One of the major indicators of the quality of assessments is their internal 
consistency reliability as expressed by Coefficient Alpha. As many assessment 
programs have changed to include non-multiple choice questions, scorer 
consistency, i.e., inter-rater correlation, has become another indicator of the 
quality of the program. This study looks at the relationship between these two 
quality indicators by trying to answer the question - does the internal consistency 
reliability of the test change as the quality of the scoring of the test changes. 



Data Source 

The data are. from reading and mathematics short answer and extended 
response assessments administered in Grades 3 to 8 in spring 1998 in the 
Montgomery County (MD) Public Schools. Most of these tests were developed by 
the school district. There were about 9000 students in each grade. Data from 18 
assessments, 9 for each subject, were used in this study. Grades 4, 6, and 7 
had two assessments in each subject. Each assessment was scored by a group 
of about 50 teachers. Papers were randomly assigned to scorers. About 30 
percent of the papers were scored twice to provide data about the quality of 
scoring and to help in the training of teachers for scoring. These double scored 
papers are used to look at the relationship between scorer and test quality. 

Method 

Scorers for each assessment were ranked according to the inter-rater correlation 
(Pearson Product-Moment Coefficient) for the papers that they scored with a 
random sample of other scorers. This ranking was used to form two analysis 
groups for each assessment. The groups consisted of the 20 best scorers 
(highest correlations) and the 20 worst scorers (lowest correlations) for that 
assessment. The two groups were used for each assessment to assure a range 
in the quality of scoring. Thus, for each of the 18 assessments an inter-rater 
correlation coefficient and a Coefficient Alpha were computed for the best and 
worst groups providing a total of 36 pairs. 

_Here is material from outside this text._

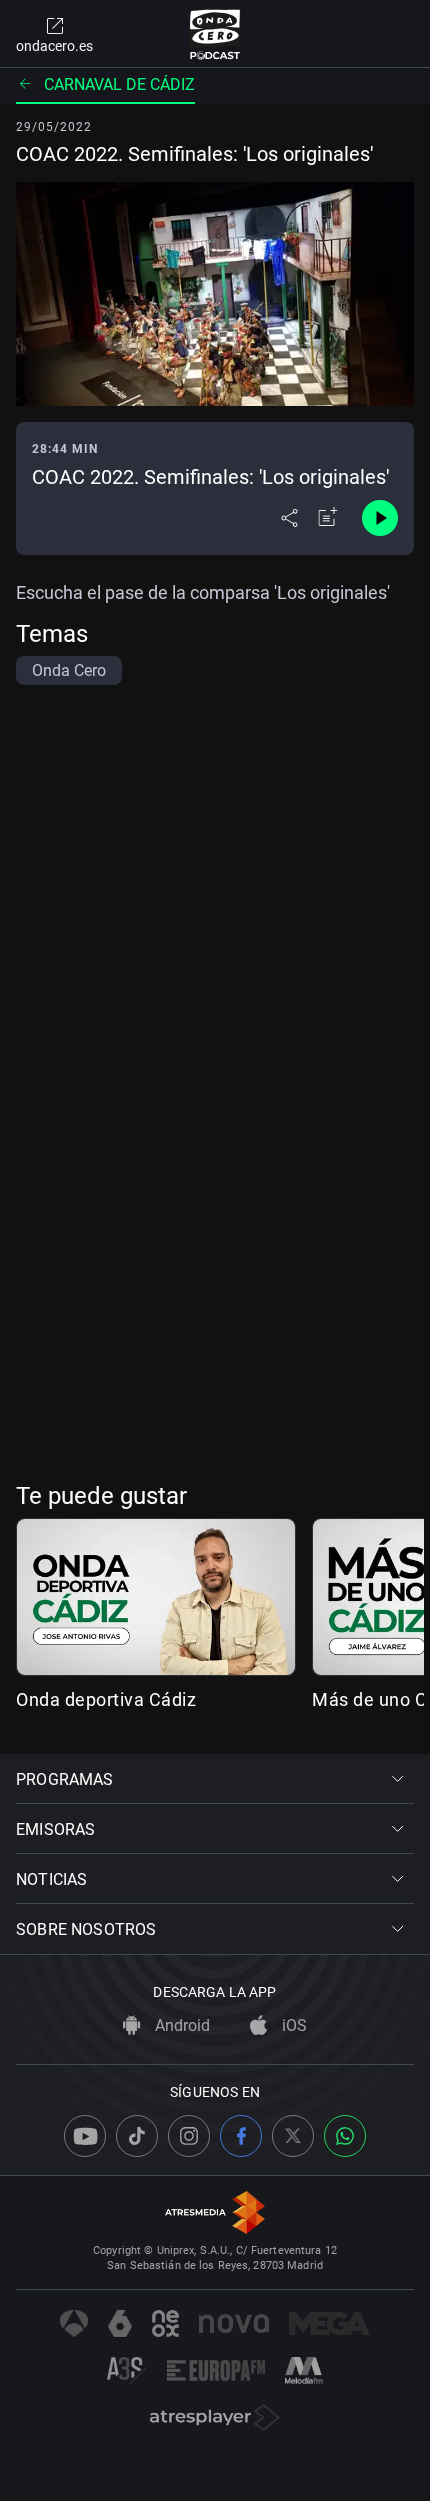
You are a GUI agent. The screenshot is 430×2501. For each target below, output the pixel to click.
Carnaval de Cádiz (119, 84)
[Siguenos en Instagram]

The strength of the relationship between the coefficients was determined by 
computing the Rank-Order Correlation between test and scorer quality. This was 
done for the 36 pairs of coefficients and also for the 1 8 pairs within each subject. 




Results 



A wide range was achieved for both the inter-r^ter correlations and the Alpha 
Coefficients. The inter-rater correlations ranged from .9913 for the best scorers 
on one of the seventh grade mathematics tests to .5009 for the worst scorers on 
one of the seventh grade reading tests. All but 4 of the correlations were at least 
.8400. The Coefficient Alphas ranged from .9162 for the best scorers on one of 
the seventh grade mathematics tests to .5632 for the worst scorers on one of the 
fourth grade reading tests. All but 3 of the coefficients were at least .7100. Table 
1 presents the inter-rater correlation and Coefficient Alpha for the best and worst 
scorers for each assessment. 

A strong relationship was generally found between the inter-rater correlations 
and Coefficient Alphas. Across all 36 pairs of data the rank order correlation was 
.7441. Broken down by subject the correlation for mathematics was even 
stronger, .8101. For reading the correlation was less, only .4221. 

A possible reason for the lower correlation in reading was because there were 
two types of assessments involved. All six grades took a short-answer reading 
assessment on which each of 10 items was scored separately. Three of the 
grades — 4, 6, and 7 - also took an extended writing assessment that was scored 
holistically on three domains. These domain scores were then added together 
for the total score. Rank-order correlations computed separately for the two 
different types of assessments are somewhat higher. The correlation from the 
short answer assessments was .8601. The correlation form the extended writing 
assessments was .6571. 

Discussion 



The results indicate that the internal consistency of an assessment changes as 
the quality of the scoring of that assessment changes. Thus, for non-multiple 
choice tests, any report on test quality should also include data related to scoring 
quality. If a test seems to have inadequate internal consistency, it could be the 
result of poor scoring, not because it is a poor assessment. 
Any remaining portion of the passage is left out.